Brand Check Yourself

Resolve to Have Consistent Visual Language

We get it. You downloaded a really cute new font which you couldn’t wait to use. You got a great deal on yellow t-shirts even though your company colors are navy and gray. You could fit everything on that banner if you just squished your logo down a little bit. Nobody will notice, right? Wrong.

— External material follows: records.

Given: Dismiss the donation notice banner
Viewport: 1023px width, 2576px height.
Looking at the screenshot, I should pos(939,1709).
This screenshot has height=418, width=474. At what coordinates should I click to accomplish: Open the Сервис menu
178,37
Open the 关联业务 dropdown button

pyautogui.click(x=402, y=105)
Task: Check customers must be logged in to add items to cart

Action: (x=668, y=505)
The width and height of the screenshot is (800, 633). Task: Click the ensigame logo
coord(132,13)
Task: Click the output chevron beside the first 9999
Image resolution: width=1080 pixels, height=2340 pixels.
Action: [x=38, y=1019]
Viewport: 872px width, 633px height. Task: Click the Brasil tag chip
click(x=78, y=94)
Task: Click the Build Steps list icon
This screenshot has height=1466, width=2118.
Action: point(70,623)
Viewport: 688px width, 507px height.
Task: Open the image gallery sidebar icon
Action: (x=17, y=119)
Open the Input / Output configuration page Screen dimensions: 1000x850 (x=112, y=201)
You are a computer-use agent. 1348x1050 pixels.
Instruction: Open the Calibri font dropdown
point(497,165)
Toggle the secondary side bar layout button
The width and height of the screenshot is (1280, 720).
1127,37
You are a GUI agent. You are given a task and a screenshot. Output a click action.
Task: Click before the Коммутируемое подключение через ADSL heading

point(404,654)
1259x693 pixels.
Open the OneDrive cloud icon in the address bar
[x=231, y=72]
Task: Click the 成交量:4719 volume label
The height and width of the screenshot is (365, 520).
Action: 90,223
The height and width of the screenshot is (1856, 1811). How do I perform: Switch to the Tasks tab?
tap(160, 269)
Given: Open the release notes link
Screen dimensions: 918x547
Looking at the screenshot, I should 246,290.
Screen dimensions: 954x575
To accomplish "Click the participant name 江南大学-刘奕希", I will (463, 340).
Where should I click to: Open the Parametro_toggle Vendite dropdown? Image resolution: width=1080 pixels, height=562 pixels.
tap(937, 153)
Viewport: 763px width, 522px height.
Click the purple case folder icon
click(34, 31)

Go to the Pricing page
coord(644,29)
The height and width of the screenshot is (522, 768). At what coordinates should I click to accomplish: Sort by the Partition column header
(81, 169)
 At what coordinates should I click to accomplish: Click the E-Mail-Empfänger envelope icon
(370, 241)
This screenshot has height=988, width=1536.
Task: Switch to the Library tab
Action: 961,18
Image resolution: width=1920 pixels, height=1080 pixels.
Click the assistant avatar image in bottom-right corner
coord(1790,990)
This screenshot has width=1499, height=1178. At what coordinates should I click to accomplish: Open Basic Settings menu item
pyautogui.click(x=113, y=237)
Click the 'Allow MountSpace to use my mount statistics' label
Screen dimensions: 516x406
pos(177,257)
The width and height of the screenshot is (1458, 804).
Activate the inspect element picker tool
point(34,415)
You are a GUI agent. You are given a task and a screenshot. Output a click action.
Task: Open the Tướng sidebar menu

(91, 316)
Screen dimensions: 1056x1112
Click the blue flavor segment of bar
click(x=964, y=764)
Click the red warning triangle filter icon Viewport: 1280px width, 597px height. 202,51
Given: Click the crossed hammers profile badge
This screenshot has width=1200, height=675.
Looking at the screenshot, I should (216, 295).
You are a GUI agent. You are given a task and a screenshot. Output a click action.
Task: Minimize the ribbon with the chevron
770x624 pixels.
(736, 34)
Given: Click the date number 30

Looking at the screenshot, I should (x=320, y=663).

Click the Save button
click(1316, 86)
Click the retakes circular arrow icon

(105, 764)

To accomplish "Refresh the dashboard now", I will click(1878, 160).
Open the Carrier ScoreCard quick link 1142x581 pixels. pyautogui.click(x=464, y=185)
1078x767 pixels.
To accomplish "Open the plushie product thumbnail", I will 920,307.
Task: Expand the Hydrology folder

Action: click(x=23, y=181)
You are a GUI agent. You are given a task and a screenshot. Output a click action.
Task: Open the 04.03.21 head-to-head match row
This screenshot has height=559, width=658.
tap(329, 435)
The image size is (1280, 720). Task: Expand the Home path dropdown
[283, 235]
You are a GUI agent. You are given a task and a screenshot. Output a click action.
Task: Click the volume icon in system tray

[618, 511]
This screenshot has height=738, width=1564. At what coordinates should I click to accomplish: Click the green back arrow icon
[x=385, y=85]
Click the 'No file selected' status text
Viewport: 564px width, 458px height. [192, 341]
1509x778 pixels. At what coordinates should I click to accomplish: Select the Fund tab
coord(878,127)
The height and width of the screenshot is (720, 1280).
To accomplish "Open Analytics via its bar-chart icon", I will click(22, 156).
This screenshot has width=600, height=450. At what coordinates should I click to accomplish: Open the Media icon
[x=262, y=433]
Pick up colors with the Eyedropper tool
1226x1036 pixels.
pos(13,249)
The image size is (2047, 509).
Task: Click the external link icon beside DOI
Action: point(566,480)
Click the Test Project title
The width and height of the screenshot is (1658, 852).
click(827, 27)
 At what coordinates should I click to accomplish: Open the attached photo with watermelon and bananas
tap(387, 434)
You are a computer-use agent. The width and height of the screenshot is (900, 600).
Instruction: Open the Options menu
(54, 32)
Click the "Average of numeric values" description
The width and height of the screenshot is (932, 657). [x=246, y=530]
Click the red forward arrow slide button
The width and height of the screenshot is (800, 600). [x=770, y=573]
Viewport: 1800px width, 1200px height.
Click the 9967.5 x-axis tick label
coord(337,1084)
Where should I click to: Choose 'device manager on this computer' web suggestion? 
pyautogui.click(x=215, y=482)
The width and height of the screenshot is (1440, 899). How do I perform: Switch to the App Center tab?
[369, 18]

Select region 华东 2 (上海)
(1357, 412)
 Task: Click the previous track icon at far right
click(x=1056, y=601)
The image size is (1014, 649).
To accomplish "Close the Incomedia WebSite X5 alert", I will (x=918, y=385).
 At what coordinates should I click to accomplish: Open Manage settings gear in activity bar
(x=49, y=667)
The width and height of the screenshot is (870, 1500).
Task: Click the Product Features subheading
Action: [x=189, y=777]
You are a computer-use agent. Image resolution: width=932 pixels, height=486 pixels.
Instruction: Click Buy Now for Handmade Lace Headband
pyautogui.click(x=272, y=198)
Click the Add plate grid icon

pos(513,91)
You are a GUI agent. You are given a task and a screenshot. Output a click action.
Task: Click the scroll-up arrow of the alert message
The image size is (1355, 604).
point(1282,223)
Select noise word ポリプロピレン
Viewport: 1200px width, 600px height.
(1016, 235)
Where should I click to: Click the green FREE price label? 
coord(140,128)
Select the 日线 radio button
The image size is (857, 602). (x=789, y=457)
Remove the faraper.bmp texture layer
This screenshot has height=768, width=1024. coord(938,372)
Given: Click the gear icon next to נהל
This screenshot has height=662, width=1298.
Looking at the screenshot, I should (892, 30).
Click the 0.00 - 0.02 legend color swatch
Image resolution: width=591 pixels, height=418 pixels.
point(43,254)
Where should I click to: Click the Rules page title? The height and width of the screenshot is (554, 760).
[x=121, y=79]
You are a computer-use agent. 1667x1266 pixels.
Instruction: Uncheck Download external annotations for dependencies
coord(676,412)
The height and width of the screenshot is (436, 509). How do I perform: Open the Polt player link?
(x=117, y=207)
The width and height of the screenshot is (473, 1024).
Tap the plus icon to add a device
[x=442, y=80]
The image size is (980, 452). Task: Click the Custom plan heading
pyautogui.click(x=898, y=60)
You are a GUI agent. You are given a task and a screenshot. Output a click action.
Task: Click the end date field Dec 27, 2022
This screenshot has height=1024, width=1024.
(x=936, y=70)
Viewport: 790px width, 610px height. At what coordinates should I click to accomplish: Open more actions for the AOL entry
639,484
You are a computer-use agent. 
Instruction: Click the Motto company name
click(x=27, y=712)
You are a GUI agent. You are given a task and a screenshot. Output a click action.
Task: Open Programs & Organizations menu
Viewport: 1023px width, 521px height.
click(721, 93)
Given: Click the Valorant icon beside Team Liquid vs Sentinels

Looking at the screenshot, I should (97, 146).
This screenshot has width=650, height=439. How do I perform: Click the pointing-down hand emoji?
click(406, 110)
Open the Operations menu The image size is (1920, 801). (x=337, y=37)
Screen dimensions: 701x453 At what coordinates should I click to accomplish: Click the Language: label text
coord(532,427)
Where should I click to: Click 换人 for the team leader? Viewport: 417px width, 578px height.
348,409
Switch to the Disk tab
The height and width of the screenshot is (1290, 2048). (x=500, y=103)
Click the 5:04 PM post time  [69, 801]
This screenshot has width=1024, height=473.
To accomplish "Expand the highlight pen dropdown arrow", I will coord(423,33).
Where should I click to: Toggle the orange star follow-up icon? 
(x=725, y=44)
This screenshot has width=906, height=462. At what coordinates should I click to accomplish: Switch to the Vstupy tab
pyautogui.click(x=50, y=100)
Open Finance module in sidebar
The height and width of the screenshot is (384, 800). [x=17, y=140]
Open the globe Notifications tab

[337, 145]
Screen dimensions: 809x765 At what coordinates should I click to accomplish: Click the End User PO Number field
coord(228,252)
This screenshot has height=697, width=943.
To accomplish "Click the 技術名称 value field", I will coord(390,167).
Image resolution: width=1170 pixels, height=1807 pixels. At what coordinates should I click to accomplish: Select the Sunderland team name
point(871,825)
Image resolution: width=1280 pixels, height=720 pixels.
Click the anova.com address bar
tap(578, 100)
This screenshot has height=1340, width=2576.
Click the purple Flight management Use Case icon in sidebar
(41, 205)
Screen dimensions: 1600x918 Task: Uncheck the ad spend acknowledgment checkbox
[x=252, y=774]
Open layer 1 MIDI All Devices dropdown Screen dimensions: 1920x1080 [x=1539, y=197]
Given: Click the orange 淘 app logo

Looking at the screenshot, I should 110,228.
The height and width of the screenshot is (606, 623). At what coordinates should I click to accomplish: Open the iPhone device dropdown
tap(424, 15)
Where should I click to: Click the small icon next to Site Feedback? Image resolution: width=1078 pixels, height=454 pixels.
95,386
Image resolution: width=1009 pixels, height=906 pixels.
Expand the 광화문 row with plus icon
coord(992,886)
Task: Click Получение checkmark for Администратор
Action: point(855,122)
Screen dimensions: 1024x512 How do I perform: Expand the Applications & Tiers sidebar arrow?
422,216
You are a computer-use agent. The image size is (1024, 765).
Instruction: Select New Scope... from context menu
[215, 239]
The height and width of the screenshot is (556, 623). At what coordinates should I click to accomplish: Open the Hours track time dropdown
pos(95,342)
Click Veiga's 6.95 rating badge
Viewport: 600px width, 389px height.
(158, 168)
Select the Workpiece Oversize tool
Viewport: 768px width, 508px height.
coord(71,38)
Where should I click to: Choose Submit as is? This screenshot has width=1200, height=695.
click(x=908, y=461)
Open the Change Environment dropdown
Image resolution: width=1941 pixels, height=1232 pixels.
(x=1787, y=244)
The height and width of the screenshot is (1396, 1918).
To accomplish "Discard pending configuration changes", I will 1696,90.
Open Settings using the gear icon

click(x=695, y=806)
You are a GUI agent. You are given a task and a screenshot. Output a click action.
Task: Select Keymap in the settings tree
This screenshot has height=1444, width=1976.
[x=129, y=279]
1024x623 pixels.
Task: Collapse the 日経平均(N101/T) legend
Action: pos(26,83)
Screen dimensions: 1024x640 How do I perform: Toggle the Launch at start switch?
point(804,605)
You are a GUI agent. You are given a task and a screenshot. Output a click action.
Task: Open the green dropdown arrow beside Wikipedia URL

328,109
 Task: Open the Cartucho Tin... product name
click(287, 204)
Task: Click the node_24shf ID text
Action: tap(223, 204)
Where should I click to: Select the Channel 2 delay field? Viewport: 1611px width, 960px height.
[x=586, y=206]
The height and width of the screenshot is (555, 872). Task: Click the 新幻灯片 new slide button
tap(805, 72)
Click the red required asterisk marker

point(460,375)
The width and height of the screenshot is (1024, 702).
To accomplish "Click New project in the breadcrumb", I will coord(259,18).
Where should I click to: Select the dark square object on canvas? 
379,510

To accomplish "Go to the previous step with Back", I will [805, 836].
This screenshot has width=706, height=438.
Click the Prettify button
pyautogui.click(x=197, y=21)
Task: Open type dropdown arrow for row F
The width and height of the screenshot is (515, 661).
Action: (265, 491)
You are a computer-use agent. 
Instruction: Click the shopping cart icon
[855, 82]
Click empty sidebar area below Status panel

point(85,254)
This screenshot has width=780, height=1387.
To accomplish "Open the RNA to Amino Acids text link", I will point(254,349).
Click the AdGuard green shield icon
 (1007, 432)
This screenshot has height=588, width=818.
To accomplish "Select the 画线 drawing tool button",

Humans excel at pattern recognition, which makes us great at picking up on visual inconsistencies. If you usually use a slick sans serif typeface and suddenly send out a newsletter set in a fun handwritten font, if you ditch your navy and gray and go canary yellow to save 10% on your t-shirt order, if you disproportionately scale and distort your logo to fit—you need to brand check yourself. These choices can read as errors: disruptions in the carefully crafted pattern that is your visual brand. Why are these disruptions in pattern a problem? Visual consistency makes you look professional and trustworthy, while being inconsistent makes your message harder to deliver and diffuses your brand’s impact. Want to brand check yourself? Follow this four-step plan.

1. Create a cheat sheet:

Looking through old files to remember what typefaces you’ve used can be time consuming. Make retaining consistency easy by pulling together all of the elements that make up your visual identity in one place. List your colors, the typefaces you use, the variations of your logo that are acceptable (read: SANCTIONED by your designer), and anything else that you’ve compiled in your brand arsenal on a cheat sheet that you can quickly reference.

2. Compare and contrast:

Gather up any printed materials, take a look at your website and social media, and pull your ads together in one place. Now compare these items to your cheat sheet. How do they stack up? This is a self-audit of your visual identity. If you randomly started using a scrawling handwritten font mid-2016 or traded pastels for bold colors, ask “Why?” and “Was this change successful?”

3. Adjust and commit:

If you’re consistently using a color that wasn’t in your original palette or if you’ve adopted a softer typeface to lighten your look and you feel these tweaks better reflect your company, embrace the change. Update your cheat sheet to include any developments that authentically represent your brand. If you realize that canary yellow just doesn’t set the right tone, return to your original palette and recommit to your established visual identity.

4. Apply consistently:

Reference your adjusted or reaffirmed cheat sheet with every new project you undertake from updating your Facebook cover image to ordering your company’s team t-shirts for that upcoming charity bike ride. Use it as a tool to maintain a consistent visual language and foster your brand’s ability to connect. Congratulations, you’ve just brand checked yourself.